まず、「最新の動向を踏まえた南海トラフ地震への備え」と題し、中野晋名誉教授が解説された。今後30年に80%程度の確率で起こる南海トラフ地震の最近の国の発表を解説した。また、昨年元日に発生した能登半島地震(M7.6)についても言及。南海トラフ地震では、震度6強から7の揺れや、液状化と津波浸水が起こる。道路や橋が通れなくなり、ライフライン(水道・電気・通信・トイレ)が長期に使用できないとして備蓄が必要と(アーカイブ配信が視聴できる)。
次に、「令和6年能登半島地震での医療機関の対応と課題」と題して、湯浅恭史先生(環境防災研究センター)が講演された。実際に視察した3病院を紹介された。1)国立病院機構七尾病院:被害や資源制約を受けながらも医療を制限し継続。2)穴水総合病院:転院や支援などにより業務負担を減らしつつも医療を継続。3)市立輪島病院:医療継続だけでなく福祉ニーズに対応して介護医療院を開設。中野先生もはなされたが、住環境や生業環境(なりわい)の回復が遅れることで、過疎化が一気に進むことになるとのこと。震災を機に事業を縮小するか、震災前の事業を再建するのかの判断が求められる。
第2回は 5月22日(木)に、1)「南海トラフ地震の被害想定の見直しについて」(社会産業理工学研究部の馬場俊孝教授)、2)「徳島市災害避難支援マップの作成15年の歩み~市民の認知度と理解度,今後の改善について~ 」(同研究部の田村隆雄先生)の二つの講演が予定されている。

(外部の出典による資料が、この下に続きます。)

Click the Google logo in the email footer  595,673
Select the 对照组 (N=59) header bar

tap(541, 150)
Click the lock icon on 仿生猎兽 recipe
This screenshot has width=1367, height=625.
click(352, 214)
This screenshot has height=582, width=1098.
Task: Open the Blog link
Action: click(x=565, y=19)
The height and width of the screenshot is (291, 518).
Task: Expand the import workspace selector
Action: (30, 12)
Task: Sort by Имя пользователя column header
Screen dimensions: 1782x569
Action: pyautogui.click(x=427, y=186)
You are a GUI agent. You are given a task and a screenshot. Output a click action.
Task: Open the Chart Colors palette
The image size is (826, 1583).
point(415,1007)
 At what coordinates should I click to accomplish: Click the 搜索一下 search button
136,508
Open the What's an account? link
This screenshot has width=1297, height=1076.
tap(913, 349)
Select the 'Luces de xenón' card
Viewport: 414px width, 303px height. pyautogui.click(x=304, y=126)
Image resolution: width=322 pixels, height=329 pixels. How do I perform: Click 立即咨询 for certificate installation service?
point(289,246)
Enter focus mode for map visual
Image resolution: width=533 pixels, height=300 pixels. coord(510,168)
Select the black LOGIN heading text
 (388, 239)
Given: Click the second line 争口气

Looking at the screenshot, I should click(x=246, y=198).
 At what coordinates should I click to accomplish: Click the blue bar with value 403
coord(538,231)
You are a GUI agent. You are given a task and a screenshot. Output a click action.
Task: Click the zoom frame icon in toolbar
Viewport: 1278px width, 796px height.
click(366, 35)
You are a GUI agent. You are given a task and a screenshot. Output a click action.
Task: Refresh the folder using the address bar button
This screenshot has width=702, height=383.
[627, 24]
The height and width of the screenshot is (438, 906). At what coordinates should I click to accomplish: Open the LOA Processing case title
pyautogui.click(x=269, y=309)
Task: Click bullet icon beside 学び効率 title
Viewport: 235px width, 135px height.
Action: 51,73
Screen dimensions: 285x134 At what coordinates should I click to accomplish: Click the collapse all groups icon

地域医療においても、この防災カフェは参考になる。
☆徳島大学 環境防災研究センター
⇒https://www.tokushima-u.ac.jp/rcmode/
☆環境防災カフェ(申し込み方法も)
⇒https://www.tokushima-u.ac.jp/rcmode/business/kankyobosai-cafe.html
御寄稿いただいた先生方をはじめ、日頃から県の医療行政を御支援いただいている皆様に心より感謝申し上げます。
それでは、以上をもちまして「とくしま医師バンク通信」第204号を終わらせていただきます。向暑の折柄、ご自愛くださいませ。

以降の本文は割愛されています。